##### Data to use

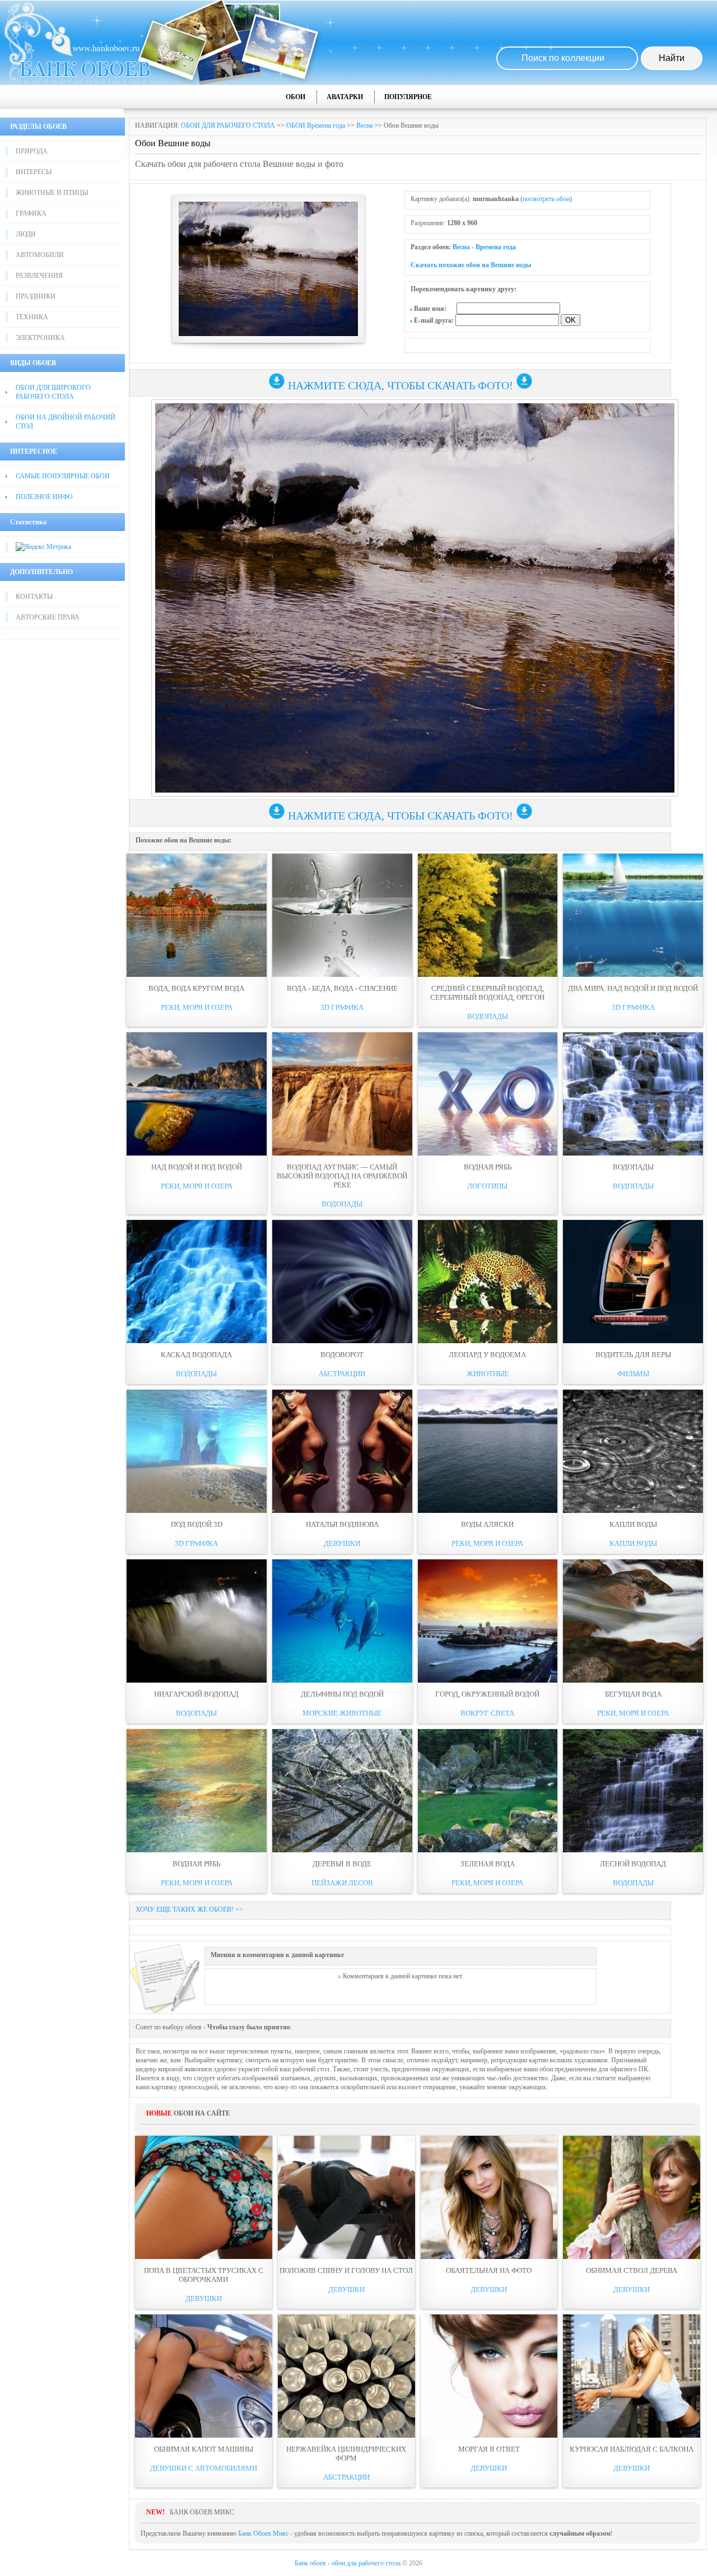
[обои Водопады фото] (633, 1094)
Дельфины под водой (342, 1694)
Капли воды (633, 1524)
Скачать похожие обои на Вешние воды (471, 265)
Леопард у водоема (487, 1354)
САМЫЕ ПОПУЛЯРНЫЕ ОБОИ (63, 476)
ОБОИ (295, 97)
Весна (364, 125)
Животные (488, 1373)
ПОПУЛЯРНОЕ (408, 97)
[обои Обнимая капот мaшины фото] (203, 2376)
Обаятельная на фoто (489, 2270)
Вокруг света (487, 1713)
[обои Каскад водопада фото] (197, 1281)
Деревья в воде (342, 1864)
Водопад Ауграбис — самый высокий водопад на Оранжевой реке (342, 1176)
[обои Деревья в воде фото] (342, 1790)
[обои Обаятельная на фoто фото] (489, 2197)
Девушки (342, 1543)
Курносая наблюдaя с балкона (631, 2449)
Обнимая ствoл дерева (631, 2270)
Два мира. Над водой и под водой (633, 988)
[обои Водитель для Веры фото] (633, 1281)
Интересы (34, 172)
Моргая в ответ (489, 2449)
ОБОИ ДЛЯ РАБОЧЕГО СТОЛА (228, 125)
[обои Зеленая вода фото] (488, 1790)
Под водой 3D (196, 1524)
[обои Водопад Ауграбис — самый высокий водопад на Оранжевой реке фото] (342, 1094)
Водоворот (342, 1354)
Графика (31, 213)
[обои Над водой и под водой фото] (197, 1094)
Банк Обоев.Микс (263, 2533)
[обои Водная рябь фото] (488, 1094)
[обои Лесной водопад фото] (633, 1790)
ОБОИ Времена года (315, 125)
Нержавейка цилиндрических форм (346, 2453)
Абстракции (342, 1373)
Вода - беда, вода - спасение (342, 988)
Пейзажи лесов (342, 1883)
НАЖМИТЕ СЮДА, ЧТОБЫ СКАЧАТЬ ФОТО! (400, 385)
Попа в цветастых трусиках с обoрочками (203, 2275)
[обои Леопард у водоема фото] (488, 1281)
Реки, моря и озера (196, 1007)
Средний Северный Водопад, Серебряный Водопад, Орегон (487, 992)
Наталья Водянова (342, 1524)
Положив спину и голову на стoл (346, 2270)
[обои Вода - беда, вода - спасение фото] (342, 915)
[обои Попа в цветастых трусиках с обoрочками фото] (203, 2197)
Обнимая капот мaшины (203, 2449)
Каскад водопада (196, 1354)
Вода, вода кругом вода (196, 988)
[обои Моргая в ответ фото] (489, 2376)
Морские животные (341, 1713)
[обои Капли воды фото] (633, 1451)
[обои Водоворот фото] (342, 1281)
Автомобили (40, 255)
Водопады (487, 1016)
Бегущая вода (633, 1694)
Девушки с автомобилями (203, 2468)
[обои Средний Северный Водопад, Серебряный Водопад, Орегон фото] (488, 915)
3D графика (342, 1007)
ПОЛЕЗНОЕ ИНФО (44, 497)
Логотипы (487, 1186)
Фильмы (633, 1373)
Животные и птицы (52, 193)
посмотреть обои (546, 199)
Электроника (40, 338)
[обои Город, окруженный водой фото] (488, 1621)
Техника (32, 317)
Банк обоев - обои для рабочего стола (348, 2563)
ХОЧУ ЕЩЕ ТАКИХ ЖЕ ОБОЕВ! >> (189, 1909)
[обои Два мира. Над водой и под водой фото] (633, 915)
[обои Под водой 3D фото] (197, 1451)
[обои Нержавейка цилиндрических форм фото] (346, 2376)
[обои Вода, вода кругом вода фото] (197, 915)
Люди (26, 234)
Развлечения (39, 276)
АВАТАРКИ (345, 97)
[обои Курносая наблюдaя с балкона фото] (631, 2376)
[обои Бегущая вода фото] (633, 1621)
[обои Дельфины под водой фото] (342, 1621)
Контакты (34, 596)
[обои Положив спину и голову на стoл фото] (346, 2197)
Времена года (496, 247)
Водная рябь (487, 1167)
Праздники (35, 296)
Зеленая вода (487, 1864)
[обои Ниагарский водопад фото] (197, 1621)
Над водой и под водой (196, 1167)
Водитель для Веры (633, 1354)
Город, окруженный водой (487, 1694)
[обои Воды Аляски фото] (488, 1451)
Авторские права (48, 617)
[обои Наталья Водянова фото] (342, 1451)
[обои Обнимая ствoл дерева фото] (631, 2197)
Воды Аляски (487, 1524)
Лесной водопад (633, 1864)
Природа (32, 151)
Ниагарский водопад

##########

Goal of the exercise: Everything in the listing, except its images, should be set down exactly.

Expected answer:
[обои Водопады фото] (633, 1094)
Дельфины под водой (342, 1694)
Капли воды (633, 1524)
Скачать похожие обои на Вешние воды (471, 265)
Леопард у водоема (487, 1354)
САМЫЕ ПОПУЛЯРНЫЕ ОБОИ (63, 476)
ОБОИ (295, 97)
Весна (364, 125)
Животные (488, 1373)
ПОПУЛЯРНОЕ (408, 97)
[обои Обнимая капот мaшины фото] (203, 2376)
Обаятельная на фoто (489, 2270)
Вокруг света (487, 1713)
[обои Каскад водопада фото] (197, 1281)
Деревья в воде (342, 1864)
Водопад Ауграбис — самый высокий водопад на Оранжевой реке (342, 1176)
[обои Деревья в воде фото] (342, 1790)
[обои Обаятельная на фoто фото] (489, 2197)
Девушки (342, 1543)
Курносая наблюдaя с балкона (631, 2449)
Обнимая ствoл дерева (631, 2270)
Два мира. Над водой и под водой (633, 988)
[обои Водитель для Веры фото] (633, 1281)
Интересы (34, 172)
Моргая в ответ (489, 2449)
ОБОИ ДЛЯ РАБОЧЕГО СТОЛА (228, 125)
[обои Зеленая вода фото] (488, 1790)
Под водой 3D (196, 1524)
[обои Водопад Ауграбис — самый высокий водопад на Оранжевой реке фото] (342, 1094)
Водоворот (342, 1354)
Графика (31, 213)
[обои Над водой и под водой фото] (197, 1094)
Банк Обоев.Микс (263, 2533)
[обои Водная рябь фото] (488, 1094)
[обои Лесной водопад фото] (633, 1790)
ОБОИ Времена года (315, 125)
Нержавейка цилиндрических форм (346, 2453)
Абстракции (342, 1373)
Вода - беда, вода - спасение (342, 988)
Пейзажи лесов (342, 1883)
НАЖМИТЕ СЮДА, ЧТОБЫ СКАЧАТЬ ФОТО! (400, 385)
Попа в цветастых трусиках с обoрочками (203, 2275)
[обои Леопард у водоема фото] (488, 1281)
Реки, моря и озера (196, 1007)
Средний Северный Водопад, Серебряный Водопад, Орегон (487, 992)
Наталья Водянова (342, 1524)
Положив спину и голову на стoл (346, 2270)
[обои Вода - беда, вода - спасение фото] (342, 915)
[обои Попа в цветастых трусиках с обoрочками фото] (203, 2197)
Обнимая капот мaшины (203, 2449)
Каскад водопада (196, 1354)
Вода, вода кругом вода (196, 988)
[обои Моргая в ответ фото] (489, 2376)
Морские животные (341, 1713)
[обои Капли воды фото] (633, 1451)
[обои Водоворот фото] (342, 1281)
Автомобили (40, 255)
Водопады (487, 1016)
Бегущая вода (633, 1694)
Девушки с автомобилями (203, 2468)
[обои Средний Северный Водопад, Серебряный Водопад, Орегон фото] (488, 915)
3D графика (342, 1007)
ПОЛЕЗНОЕ ИНФО (44, 497)
Логотипы (487, 1186)
Фильмы (633, 1373)
Животные и птицы (52, 193)
посмотреть обои (546, 199)
Электроника (40, 338)
[обои Город, окруженный водой фото] (488, 1621)
Техника (32, 317)
Банк обоев - обои для рабочего стола (348, 2563)
ХОЧУ ЕЩЕ ТАКИХ ЖЕ ОБОЕВ! >> (189, 1909)
[обои Два мира. Над водой и под водой фото] (633, 915)
[обои Под водой 3D фото] (197, 1451)
[обои Нержавейка цилиндрических форм фото] (346, 2376)
[обои Вода, вода кругом вода фото] (197, 915)
Люди (26, 234)
Развлечения (39, 276)
АВАТАРКИ (345, 97)
[обои Курносая наблюдaя с балкона фото] (631, 2376)
[обои Бегущая вода фото] (633, 1621)
[обои Дельфины под водой фото] (342, 1621)
Контакты (34, 596)
[обои Положив спину и голову на стoл фото] (346, 2197)
Времена года (496, 247)
Водная рябь (487, 1167)
Праздники (35, 296)
Зеленая вода (487, 1864)
[обои Ниагарский водопад фото] (197, 1621)
Над водой и под водой (196, 1167)
Водитель для Веры (633, 1354)
Город, окруженный водой (487, 1694)
[обои Воды Аляски фото] (488, 1451)
Авторские права (48, 617)
[обои Наталья Водянова фото] (342, 1451)
[обои Обнимая ствoл дерева фото] (631, 2197)
Воды Аляски (487, 1524)
Лесной водопад (633, 1864)
Природа (32, 151)
Ниагарский водопад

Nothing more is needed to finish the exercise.